The task: Of the lines in the listing below, count those containing "with". Provide the count and nothing else.

Data for this exercise:

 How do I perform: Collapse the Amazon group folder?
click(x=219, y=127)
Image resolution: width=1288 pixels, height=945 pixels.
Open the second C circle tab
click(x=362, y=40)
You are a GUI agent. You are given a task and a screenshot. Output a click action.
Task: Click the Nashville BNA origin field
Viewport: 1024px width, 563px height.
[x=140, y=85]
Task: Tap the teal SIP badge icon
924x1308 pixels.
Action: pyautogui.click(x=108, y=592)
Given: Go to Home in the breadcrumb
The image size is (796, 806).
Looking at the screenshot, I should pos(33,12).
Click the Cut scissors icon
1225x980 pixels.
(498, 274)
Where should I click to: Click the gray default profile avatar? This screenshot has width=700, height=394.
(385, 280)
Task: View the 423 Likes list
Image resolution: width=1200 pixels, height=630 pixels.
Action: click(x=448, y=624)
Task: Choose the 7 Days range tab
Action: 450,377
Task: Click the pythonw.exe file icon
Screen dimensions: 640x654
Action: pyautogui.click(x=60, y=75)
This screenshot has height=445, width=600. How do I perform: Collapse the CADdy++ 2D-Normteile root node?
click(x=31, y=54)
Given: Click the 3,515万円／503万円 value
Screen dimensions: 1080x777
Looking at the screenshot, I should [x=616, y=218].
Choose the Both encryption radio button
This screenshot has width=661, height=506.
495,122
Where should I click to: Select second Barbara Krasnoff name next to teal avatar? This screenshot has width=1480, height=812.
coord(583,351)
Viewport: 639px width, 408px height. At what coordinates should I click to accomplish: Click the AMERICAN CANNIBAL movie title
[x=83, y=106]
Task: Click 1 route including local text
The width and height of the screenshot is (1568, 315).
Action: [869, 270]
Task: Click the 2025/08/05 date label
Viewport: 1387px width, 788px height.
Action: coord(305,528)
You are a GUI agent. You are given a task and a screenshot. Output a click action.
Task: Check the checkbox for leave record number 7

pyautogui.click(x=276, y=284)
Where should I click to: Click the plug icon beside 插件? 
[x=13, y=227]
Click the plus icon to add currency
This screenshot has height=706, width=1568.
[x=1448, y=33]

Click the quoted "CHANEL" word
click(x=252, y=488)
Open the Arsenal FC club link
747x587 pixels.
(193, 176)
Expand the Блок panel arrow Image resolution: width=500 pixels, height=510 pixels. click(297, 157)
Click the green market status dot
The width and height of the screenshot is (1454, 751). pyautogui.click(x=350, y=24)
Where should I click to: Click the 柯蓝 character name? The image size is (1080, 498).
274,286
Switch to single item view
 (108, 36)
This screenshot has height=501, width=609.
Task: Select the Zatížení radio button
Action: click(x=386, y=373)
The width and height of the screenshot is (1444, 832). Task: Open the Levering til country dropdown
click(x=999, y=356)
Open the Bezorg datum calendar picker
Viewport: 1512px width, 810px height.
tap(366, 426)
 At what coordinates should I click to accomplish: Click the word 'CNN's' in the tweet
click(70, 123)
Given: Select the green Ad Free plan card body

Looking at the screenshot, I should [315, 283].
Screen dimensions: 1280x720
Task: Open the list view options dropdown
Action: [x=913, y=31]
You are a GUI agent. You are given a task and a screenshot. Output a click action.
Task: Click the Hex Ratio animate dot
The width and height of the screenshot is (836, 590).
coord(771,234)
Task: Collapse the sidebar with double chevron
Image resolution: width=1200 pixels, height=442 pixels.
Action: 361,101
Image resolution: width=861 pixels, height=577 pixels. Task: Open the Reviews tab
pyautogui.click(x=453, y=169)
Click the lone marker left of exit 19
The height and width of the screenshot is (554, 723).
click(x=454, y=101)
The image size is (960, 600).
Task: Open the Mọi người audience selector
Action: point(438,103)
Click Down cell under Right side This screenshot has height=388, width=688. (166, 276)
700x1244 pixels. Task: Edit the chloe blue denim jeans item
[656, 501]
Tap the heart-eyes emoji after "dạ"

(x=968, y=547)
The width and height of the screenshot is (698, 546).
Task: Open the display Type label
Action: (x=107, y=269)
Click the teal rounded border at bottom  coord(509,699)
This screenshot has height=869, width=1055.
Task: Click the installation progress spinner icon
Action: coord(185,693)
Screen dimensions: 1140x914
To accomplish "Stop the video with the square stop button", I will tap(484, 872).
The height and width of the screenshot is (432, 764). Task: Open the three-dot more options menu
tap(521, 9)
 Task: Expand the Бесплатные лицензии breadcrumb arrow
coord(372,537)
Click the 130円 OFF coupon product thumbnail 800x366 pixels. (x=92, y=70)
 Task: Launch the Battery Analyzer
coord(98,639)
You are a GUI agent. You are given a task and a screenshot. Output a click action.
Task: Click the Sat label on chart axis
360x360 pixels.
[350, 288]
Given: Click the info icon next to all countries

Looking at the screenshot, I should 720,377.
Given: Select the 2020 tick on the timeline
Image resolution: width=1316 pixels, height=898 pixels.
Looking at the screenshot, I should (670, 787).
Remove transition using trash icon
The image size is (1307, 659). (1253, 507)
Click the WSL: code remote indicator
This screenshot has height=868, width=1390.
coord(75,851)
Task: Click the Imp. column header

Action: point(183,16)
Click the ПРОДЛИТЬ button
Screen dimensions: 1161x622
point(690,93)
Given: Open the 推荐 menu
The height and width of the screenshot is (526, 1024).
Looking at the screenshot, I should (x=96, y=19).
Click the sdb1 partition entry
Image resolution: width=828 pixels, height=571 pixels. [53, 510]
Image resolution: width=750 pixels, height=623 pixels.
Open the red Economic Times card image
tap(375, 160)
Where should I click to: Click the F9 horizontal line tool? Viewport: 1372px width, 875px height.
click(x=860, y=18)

Task solution: 2